> Passage provided
00:00 - With the precise control afforded by modern electronic fuel injection systems, coupled with the incredibly high fuel pressures that current common rail diesel engines operate at, it's common practice to provide multiple injection events per engine cycle.
00:15 Normally this will consist of a number of injection events that occur prior to the main injection event, and in some instances, we may also see post injection events that occur later in the engine cycle, primarily for emissions purposes.
00:30 In modern diesel engines we may see four or more separate injection events occur during each engine cycle.
00:37 The pilot injection pulse serves two purposes.
00:41 Firstly it raises the temperature inside the combustion chamber as a result of the small amount of fuel that's just been combusted.
00:48 In itself this increase in temperature helps to reduce the ignition delay, when the main injection event begins.

> Provided records
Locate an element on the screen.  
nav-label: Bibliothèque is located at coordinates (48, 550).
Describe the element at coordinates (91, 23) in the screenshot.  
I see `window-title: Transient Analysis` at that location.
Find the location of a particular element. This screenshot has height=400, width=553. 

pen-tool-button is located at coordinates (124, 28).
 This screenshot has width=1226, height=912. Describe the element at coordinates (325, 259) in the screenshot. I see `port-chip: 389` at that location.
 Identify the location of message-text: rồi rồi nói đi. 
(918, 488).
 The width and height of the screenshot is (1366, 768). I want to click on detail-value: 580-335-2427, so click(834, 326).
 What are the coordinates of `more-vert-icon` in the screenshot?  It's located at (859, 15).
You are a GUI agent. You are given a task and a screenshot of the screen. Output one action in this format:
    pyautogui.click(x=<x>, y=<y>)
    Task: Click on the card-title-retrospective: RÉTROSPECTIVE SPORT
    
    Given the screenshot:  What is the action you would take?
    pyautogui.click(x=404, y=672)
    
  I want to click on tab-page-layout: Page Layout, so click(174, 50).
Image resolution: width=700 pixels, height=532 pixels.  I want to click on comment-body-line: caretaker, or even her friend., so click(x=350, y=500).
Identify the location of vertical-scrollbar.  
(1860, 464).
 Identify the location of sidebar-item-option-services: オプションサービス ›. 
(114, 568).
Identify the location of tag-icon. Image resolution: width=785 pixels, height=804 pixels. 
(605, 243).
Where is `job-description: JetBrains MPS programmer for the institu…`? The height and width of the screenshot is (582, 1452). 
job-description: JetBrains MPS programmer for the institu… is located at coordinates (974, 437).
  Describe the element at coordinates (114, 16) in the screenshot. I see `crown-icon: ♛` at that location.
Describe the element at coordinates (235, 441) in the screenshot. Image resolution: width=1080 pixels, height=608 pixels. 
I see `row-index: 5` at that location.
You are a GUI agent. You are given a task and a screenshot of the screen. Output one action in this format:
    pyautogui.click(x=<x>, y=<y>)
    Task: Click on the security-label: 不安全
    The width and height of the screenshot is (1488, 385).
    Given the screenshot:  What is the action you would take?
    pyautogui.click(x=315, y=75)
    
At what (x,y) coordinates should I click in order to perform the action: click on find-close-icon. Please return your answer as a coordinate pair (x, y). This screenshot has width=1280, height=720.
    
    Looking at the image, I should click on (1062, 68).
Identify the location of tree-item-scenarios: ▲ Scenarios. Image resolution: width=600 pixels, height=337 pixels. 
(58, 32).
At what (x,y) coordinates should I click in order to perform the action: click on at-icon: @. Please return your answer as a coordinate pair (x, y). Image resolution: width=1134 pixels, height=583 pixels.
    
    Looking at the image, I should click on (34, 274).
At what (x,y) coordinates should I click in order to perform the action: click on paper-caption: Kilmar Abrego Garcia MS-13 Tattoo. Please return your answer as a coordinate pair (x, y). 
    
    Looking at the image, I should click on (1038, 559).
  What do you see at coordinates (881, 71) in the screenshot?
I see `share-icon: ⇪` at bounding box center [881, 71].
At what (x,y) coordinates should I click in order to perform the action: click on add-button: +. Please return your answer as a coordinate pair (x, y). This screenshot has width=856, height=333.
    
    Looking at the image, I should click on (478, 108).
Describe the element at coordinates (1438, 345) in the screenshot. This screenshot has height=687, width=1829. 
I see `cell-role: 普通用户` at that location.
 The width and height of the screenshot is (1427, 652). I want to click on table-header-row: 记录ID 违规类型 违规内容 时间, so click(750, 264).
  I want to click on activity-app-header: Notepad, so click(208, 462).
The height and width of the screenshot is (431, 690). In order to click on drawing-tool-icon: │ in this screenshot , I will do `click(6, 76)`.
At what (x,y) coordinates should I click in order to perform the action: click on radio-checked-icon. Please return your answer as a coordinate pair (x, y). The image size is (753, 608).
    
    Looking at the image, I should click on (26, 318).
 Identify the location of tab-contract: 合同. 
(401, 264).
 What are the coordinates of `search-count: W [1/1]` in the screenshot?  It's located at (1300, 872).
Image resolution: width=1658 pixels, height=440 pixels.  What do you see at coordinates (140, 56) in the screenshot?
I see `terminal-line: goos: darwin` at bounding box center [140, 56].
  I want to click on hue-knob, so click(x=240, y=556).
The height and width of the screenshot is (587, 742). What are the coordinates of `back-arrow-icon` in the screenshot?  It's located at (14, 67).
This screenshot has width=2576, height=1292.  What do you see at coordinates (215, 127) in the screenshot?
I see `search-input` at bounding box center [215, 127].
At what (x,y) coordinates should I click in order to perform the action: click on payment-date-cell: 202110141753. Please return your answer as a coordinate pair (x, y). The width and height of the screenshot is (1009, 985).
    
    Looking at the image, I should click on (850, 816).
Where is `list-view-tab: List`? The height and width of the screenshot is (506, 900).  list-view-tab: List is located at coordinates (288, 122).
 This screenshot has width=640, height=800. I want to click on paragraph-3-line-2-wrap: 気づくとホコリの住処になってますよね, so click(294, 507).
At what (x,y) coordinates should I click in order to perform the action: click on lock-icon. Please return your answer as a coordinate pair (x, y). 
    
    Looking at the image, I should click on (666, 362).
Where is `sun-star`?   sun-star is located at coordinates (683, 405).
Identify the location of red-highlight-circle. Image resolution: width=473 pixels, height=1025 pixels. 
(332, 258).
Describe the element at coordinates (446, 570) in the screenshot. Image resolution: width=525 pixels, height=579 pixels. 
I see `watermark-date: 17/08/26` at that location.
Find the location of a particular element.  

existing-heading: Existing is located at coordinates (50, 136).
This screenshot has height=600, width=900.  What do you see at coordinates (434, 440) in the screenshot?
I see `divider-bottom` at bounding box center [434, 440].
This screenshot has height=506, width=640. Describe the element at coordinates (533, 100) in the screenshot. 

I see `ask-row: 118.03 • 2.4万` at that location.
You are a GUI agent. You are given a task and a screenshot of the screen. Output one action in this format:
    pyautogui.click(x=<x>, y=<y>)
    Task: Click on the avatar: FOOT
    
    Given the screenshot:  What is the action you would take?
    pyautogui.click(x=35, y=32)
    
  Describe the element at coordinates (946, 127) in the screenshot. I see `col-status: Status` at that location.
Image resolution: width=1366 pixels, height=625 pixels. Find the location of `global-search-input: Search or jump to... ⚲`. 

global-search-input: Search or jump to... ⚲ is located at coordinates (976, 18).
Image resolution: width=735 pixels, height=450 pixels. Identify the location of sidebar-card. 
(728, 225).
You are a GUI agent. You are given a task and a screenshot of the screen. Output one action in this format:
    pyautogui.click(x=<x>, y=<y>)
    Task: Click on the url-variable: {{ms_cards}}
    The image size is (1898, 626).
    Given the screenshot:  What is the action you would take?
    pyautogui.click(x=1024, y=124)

> Assigned task 1
Copy the passage on diesel injection events verbatim, between "00:30 In modern" and "just been combusted.", inclusive.
> Assigned task 2
Carry on with the passage on diesel injection events from its final sentence.

> Your response 1
00:30 In modern diesel engines we may see four or more separate injection events occur during each engine cycle.
00:37 The pilot injection pulse serves two purposes.
00:41 Firstly it raises the temperature inside the combustion chamber as a result of the small amount of fuel that's just been combusted.

> Your response 2
00:56 At the same time the pilot injection event also helps to smooth the rising pressure curve inside the combustion chamber and again helps to reduce the audible knock.
01:07 The downside of pilot injection is that it can create exhaust smoke.
01:11 This is why we now see many modern diesel engines fitted with diesel particulate filers or DPFs, which we'll discuss in detail later in the course.
01:22 So the important concept to take away from this module is that modern diesel engines will typically use multiple injection pulses aside from the main injection event, and that pilot injection events can be very effective at reducing the ignition delay and hence the audible knocking sound that's common in diesel engines.